Malaysia is classified as a high middle income country. Among the 32 million population, 2 million are aged 65 and over, representing 6% of the total population. Although it looks small compared to other developed countries around the world, the increase in the rate and number of senior citizens in Malaysia is unprecedented. In 2010, only 5% of the Malaysian population was over 65 years old, and by 2040, the percentage is expected to increase to 14.5%.
Deterioration in function and dependence is an inevitable issue in aging. They also have a high prevalence of diseases and chronic health problems that require prolonged medication - medication for a lifetime. This article aims to explain the problem of drug use among seniors that can affect the continuity of life.
This can be portrayed in the context of medication use by these communities in need of ongoing health care. For example, the correct and timely use of medication can have a therapeutic effect. This includes reading and understanding medication information, opening and removing it from outer and inner packages, any pre-use preparation and medication intake.

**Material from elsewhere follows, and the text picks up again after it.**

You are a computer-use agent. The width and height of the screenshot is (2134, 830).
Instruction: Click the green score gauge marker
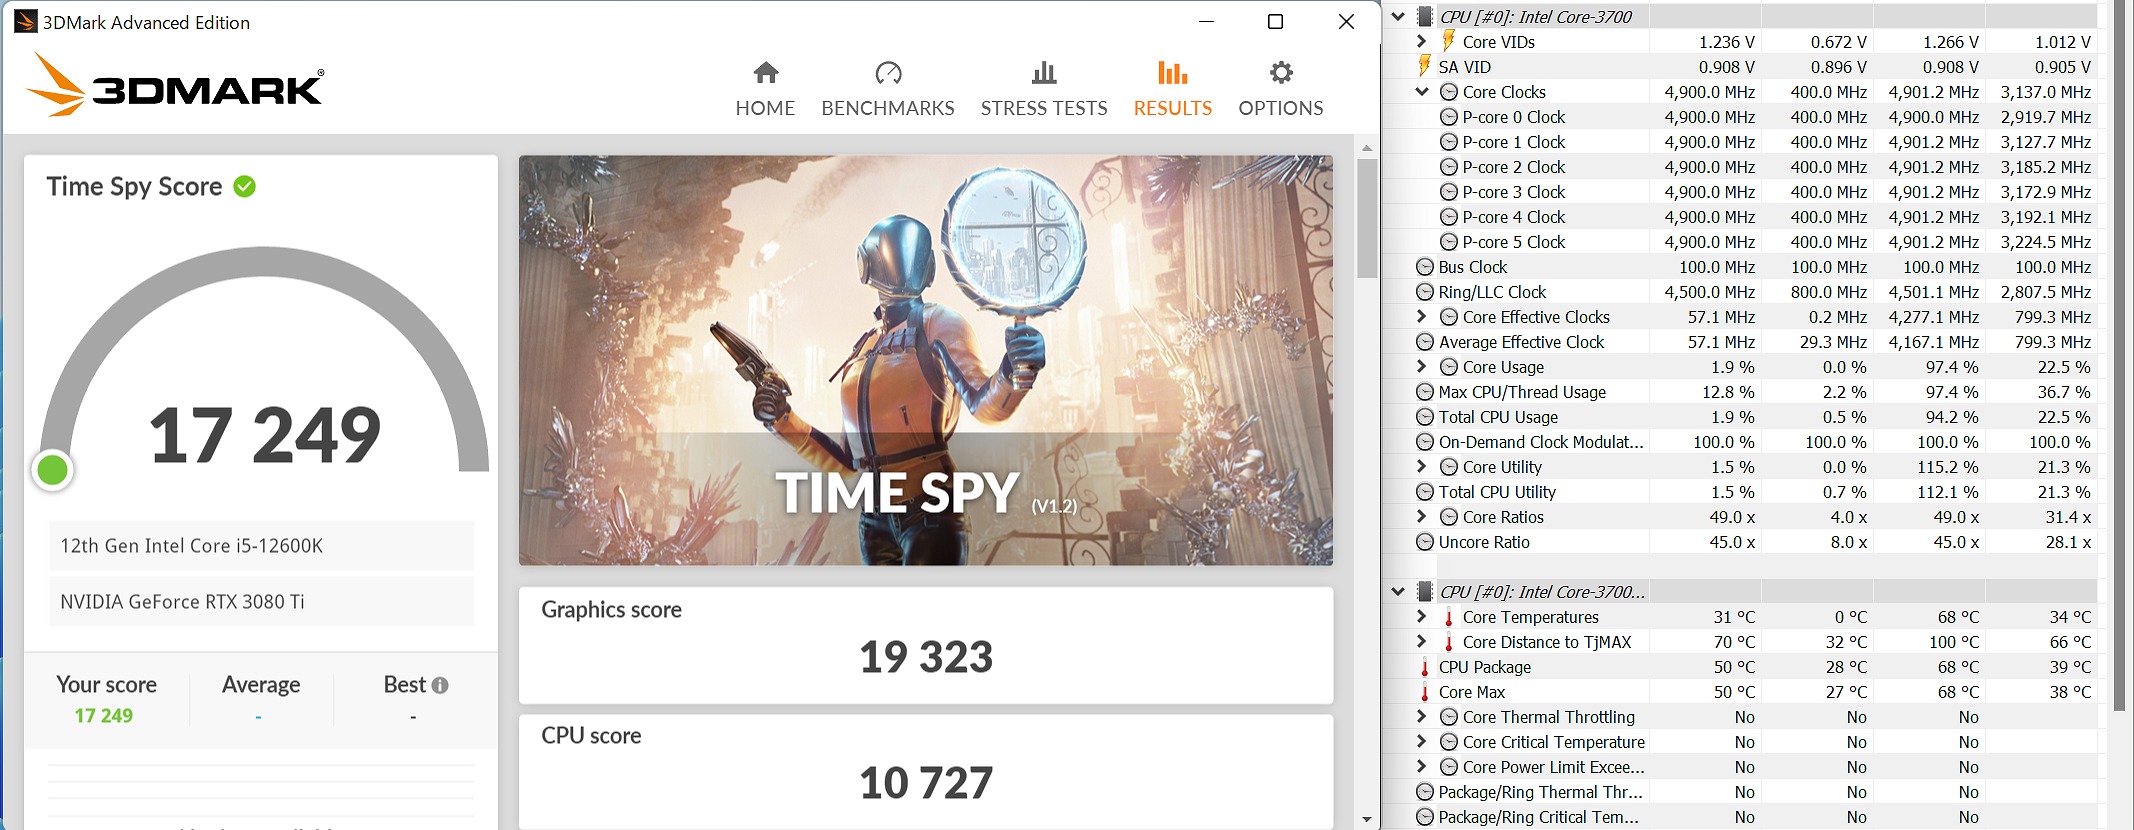tap(53, 469)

However, physical constraints such as blurry vision, poor hand grip strength, loss of fine motor skills, and dysphagia can inhibit this activity, and these constraints will increase with age. The consequences can affect the optimal use of medication due to factors that limit medication intake.
Several studies have been conducted to identify problems among the elderly related to the management of daily medication intake. Five main problems have been identified that result in imprudent use of drugs among the elderly, namely: 1) instructions for use of medication, 2) handling of primary medicine containers, 3) handling of secondary drug containers, 4) preparation for medication and 5) how to take medication.
The leaflet in the medicine packaging has all the related information about the medicine, including its side effects. In a survey conducted on 37 seniors, 22 of them expressed a level of concern over the stated side effects. Some of them have reduced the dose of the medicine or have not taken it at all. As a result, some of them lost their health, resulting in hospitalisation. In addition, the size of the writing on the medication insert is too small, and the difficulty in understanding the medication information affects medication intake.
The handling of secondary medicine containers ("outer packaging") was identified to affect the intake. Among the problems they are facing, such as opening the carton box and opening the outer wrap. The use of cutting tools such as scissors and knives helps the secondary container to be opened, but the deterioration of hand muscle function can affect this process. In addition, there are a number of seniors who have difficulty identifying secondary medicine containers due to their almost similar shape and size to other boxes.
Once the secondary medicine container is opened, it contains the primary medicine container. This container needs to be opened separately to take the medicine. The problem of isolating medicine units such as vials and sachets, removing medicines from primary containers such as bottles and blisters, and closing medicine bottles is a challenge for seniors to handle medicines. Limited muscle function affects the way medications are administered and results in impaired medication adherence.
Whenever it is time to take the medicine on a regular basis, for example, every 12 hours, they need time to prepare for the medicine. Generally, seniors take more than one type of medication for various health problems. Therefore, the identification of the type of it is important. Next, some medicines, like pills, need to be broken in half due to different doses and also in liquid form, which needs to be measured in volume accurately to ensure therapeutic effect on the body. For some of them, this is challenging as it can affect their health if the process of handling the medicines is interrupted.
Finally, such medications need to be taken by the patient. Some problems related to taking the medicine exist, such as the medicine sticking in the throat or mouth and the placement of the medicine in the mouth, which creates a bad taste. Several methods can be performed to ensure optimal drug handling. This needs to be done in order to ensure the effective therapeutic effect of the medicine. This in turn can prevent incidents such as hospitalisation due to disease instability. Medicine and drug manufacturers need to take this into account in terms of medicine packaging, especially for seniors who do have gripping problems and manual dexterity.
The usability of pill bottles and containers as well as blister packs can be improved. Furthermore, visual identification of drugs and medicines should be addressed during pharmaceutical development to reduce confusion. Medications should be available in appropriate doses so that the need to split the pill is kept to a minimum. When pill separation is unavoidable, it should be ensured to produce equal parts in a fairly simple manner. Ease of holding and swallowing medication should also be taken into account, as the elderly have weaker fine motor skills and have difficulty swallowing more often than younger adults.